A diretoria empossada logo criou um time de futebol de salão com o nome de SAGA, que foi várias vezes campeão, com Lebreia no gol, Baixote, Edir e seus irmãos Kisso e Luizinho, vestindo o uniforme de camiseta rosa e calção azul. A chapa derrotada criou o SATMA da família Paixão, que usava camiseta azul e calção rosa: Toinho, Olavo, Zé Arthur, Mário e Mundiquinho. Os dois uniformes hoje deixariam a ministra Damares ainda mais alucinada. Saía faísca no embate entre as duas equipes, porque permanecia na lembrança a fraude cometida nas eleições.

Mas afinal, quem cometeu a fraude?  O padre Cristóvão explicou que podia ter sido uma manifestação do “earling vote” do sistema eleitoral americano que permite votar antecipadamente pelo Correio. No entanto, O Jornal publicou foto de Fernando Folhadela que, com sua potente câmera sanfonada inglesa marca Houghton, flagrara o votante não inscrito. A foto, embora embaçada, mostrava a figura imprecisa, mas indiscutível, do Cangalhas, falecido anos antes, cuja alma presa à Terra não conseguira se desligar do seu corpo e da vida que levara como jogador.

Morto vota?

Era o “dead’s vote”, um voto qualificado que expressaria a vontade de um morto, campeão pelo Nacional Futebol Clube em 1922, cujo espírito vindo do além se manifestara eleitoralmente. Morto pode votar? Num sistema contaminado pela fraude, mortos votam. Foram mortos de espírito que elegeram Flávio Bolsonaro (PSL/RJ), investigado pelo Núcleo de Combate à Corrupção do MPF. Daqui a mil anos, se ainda existir Brasil, os cariocas chorarão arrependidos por esse voto vergonhoso que elegeu Flávio no lugar de Chico Alencar (PSOL/RJ). A diferença é do esgoto para a água cristalina.
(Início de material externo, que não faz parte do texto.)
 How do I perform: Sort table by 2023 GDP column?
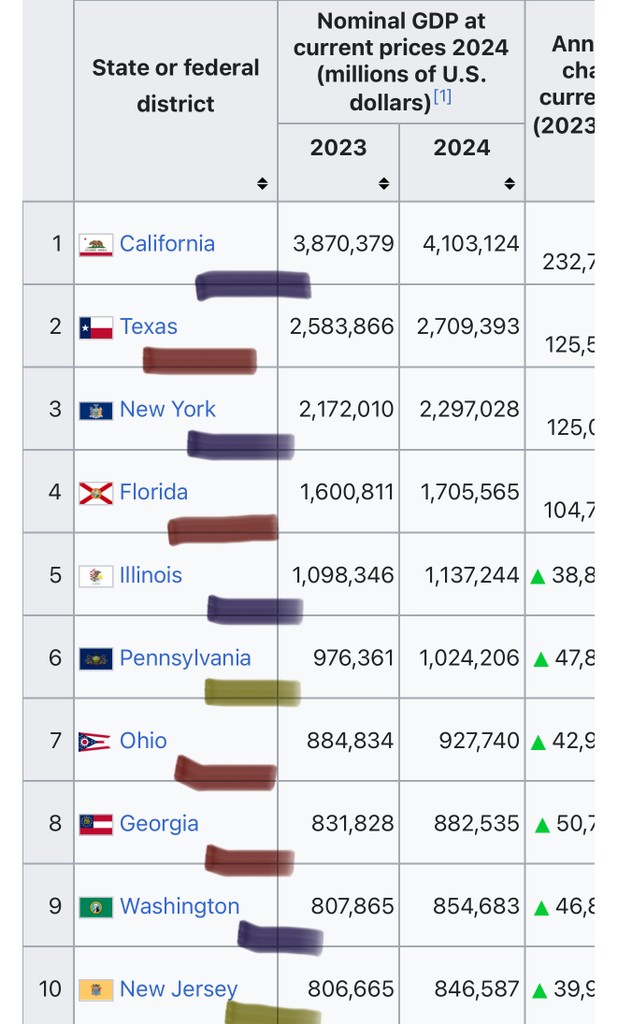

Já na recente eleição para presidente, não havia qualquer diferença entre Renan Calheiros e Davi Alcolumbre, ambos afogados na lama. Nenhum país do mundo merece ter representação tão desqualificada política, moral e intelectualmente. No Império, O Velho Senado descrito por Machado de Assis não era flor que se cheirasse, mas também não era uma lata de lixo fedida com embusteiros e trapaceiros, que colocam em risco a democracia, porque desacreditam as formas de representação popular e matam as esperanças coletivas.
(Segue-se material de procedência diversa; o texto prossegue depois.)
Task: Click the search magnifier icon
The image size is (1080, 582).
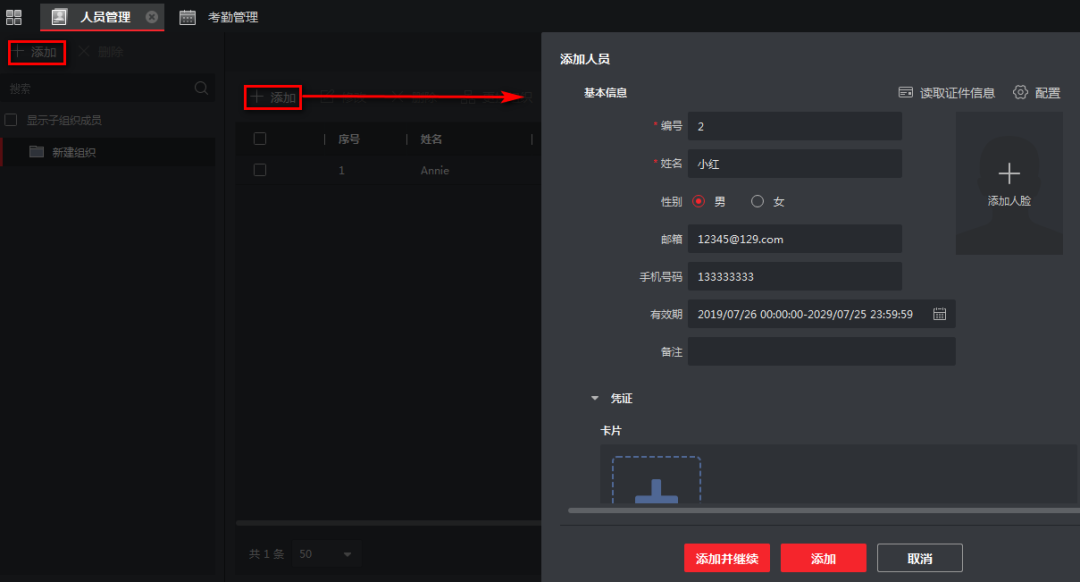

Vai ver o 82º voto – dead’s vote – foi do Cândido Viana, Marquês de Sapucaí, presidente do Senado do Império de 1851 a 1853, o precursor do Cangalhas. Com as folhas corridas de Flávio Bolsonaro, Antonio Anastasia e Sérgio Petecão na mesa diretora do Senado, além de Collor de Mello, Jader Barbalho, José Serra, Eduardo Braga et caterva não tenham dúvidas: Queiroz será o próximo senador pelo Rio. Basta comprar votos, chorar arrependido e enxugar a remela com a bandeira do Brasil.
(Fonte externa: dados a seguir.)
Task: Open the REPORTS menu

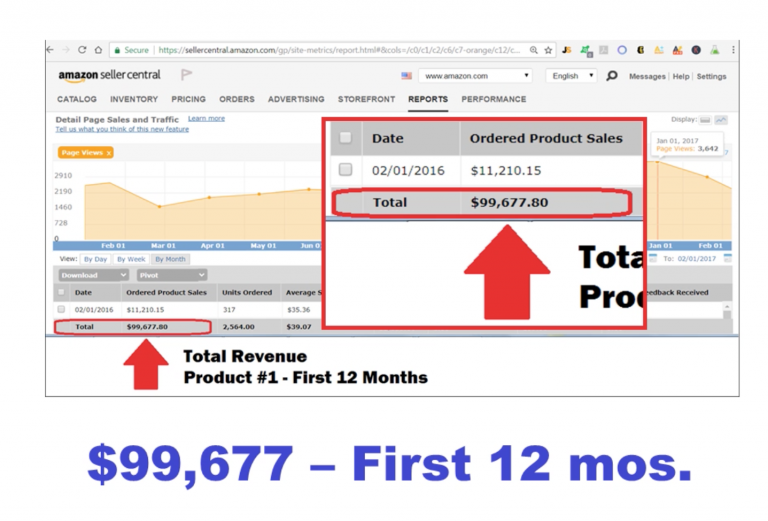Action: pyautogui.click(x=428, y=99)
P.S. – E o ministro do STF Gilmar Mendes, hein? Ele protestou contra os auditores fiscais da Receita Federal que abriram procedimento para identificar “focos de corrupção, lavagem de dinheiro, ocultação de patrimônio ou tráfico de influência”  dele e de sua mulher Guiomar Mendes. Deu na revista VEJA.